Os Sínópticos (Marcos, Mateus e Lucas) apontam para «o primeiro dia dos Ázimos, quando se imolava a Páscoa» (Mc 14, 12). Era, com efeito, na tarde desse dia que, no templo, se imolavam os cordeiros pascais. Seria uma quinta-feira. Era nessa noite que começava a Páscoa e se comia a ceia. Terá sido no final que Jesus foi preso e apresentado a tribunal. Na manhã de sexta-feira, foi condenado e, à tarde, morreu. Como no outro dia era sábado, dia sagrado para os judeus, o corpo de Jesus tinha de ser sepultado antes do anoitecer de sexta-feira.
Surge, entretanto, uma dificuldade. Naquele ano, a Páscoa judaica era na sexta-feira. Será crível que Jesus fosse julgado e crucificado num dia tão solene? Não falta quem assegure que o processo e a crucifixão eram compatíveis com a Páscoa.
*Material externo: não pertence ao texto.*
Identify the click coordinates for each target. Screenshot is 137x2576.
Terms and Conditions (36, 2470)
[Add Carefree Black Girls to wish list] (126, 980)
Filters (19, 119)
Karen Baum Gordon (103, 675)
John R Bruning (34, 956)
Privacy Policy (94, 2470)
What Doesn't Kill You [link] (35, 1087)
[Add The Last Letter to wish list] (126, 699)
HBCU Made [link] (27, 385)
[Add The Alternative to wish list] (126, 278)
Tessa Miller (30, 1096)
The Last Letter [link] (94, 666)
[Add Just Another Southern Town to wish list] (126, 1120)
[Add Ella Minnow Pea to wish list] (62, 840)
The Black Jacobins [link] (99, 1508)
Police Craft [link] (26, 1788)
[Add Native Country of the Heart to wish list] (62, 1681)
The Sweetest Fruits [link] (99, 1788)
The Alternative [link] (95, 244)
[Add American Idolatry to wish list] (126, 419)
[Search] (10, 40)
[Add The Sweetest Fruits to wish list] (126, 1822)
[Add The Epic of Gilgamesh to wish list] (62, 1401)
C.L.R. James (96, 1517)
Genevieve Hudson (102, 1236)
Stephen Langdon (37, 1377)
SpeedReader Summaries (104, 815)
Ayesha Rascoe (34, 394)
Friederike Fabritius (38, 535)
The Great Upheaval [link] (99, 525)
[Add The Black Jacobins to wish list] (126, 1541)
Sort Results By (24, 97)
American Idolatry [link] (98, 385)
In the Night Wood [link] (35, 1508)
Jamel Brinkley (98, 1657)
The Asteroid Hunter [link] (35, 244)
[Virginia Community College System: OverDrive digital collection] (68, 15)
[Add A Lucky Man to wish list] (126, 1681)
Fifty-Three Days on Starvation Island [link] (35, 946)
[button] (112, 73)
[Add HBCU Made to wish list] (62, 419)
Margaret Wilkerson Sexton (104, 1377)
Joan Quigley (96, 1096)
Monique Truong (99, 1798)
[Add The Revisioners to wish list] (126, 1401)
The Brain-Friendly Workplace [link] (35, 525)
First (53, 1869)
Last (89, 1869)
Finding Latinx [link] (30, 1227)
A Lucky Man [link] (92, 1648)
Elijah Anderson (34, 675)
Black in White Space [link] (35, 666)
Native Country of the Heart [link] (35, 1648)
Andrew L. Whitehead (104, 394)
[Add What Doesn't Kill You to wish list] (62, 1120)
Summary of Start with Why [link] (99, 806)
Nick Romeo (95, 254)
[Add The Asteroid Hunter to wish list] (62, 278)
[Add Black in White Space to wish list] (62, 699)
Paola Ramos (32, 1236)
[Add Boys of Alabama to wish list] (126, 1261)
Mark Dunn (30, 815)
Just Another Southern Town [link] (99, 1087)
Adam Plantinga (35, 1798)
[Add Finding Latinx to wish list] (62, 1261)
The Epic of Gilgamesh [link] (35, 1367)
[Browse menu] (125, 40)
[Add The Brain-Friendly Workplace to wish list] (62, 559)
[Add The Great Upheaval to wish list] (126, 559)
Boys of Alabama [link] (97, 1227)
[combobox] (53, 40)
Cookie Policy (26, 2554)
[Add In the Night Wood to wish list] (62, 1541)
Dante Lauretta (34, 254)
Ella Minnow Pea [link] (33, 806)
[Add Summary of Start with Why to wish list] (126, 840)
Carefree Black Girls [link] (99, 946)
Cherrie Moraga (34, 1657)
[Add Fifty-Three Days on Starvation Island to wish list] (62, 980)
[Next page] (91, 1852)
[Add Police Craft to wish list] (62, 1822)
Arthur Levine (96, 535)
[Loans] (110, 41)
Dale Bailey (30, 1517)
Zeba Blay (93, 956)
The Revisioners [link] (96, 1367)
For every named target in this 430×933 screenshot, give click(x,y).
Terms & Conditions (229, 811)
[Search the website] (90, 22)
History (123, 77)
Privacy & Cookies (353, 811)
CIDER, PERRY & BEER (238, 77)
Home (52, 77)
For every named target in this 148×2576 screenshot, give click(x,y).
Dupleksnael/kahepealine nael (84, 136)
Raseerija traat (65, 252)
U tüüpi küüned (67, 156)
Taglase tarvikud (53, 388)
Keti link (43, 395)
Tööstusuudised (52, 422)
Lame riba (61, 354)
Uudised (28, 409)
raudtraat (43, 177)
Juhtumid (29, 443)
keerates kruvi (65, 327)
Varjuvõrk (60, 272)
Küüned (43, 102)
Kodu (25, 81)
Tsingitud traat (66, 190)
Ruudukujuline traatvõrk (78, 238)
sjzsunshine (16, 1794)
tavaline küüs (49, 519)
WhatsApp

Contudo, dois dias antes dos Ázimos, os sumos sacerdotes desaconselhavam que se matasse Jesus durante a festa para que o povo não se revoltasse (cf. Mc 14, 2). Como é que se mudou tão rapidamente de opinião?
O Evangelho de S. João apresenta uma nuance a respeito de tudo isto. Desde logo, não assegura que a Última Ceia tenha sido uma ceia pascal e até dá a entender que o julgamento de Jesus foi não durante a Páscoa, mas antes da Páscoa. Trata-se da alusão ao facto de as autoridades judaicas, que levaram Jesus a Pilatos, não terem entrado no pretório «para não se contaminarem e poderem celebrar a Páscoa» (Jo 18, 28). Isto significa que o processo e a morte de Jesus acontecem não durante a Páscoa, mas na véspera da Páscoa. Neste caso, naquele ano a Páscoa seria não numa sexta-feira, mas num sábado. Só que, como os judeus contam os dias a partir do crepúsculo do dia anterior, Jesus teria morrido na sexta-feira antes do ocaso.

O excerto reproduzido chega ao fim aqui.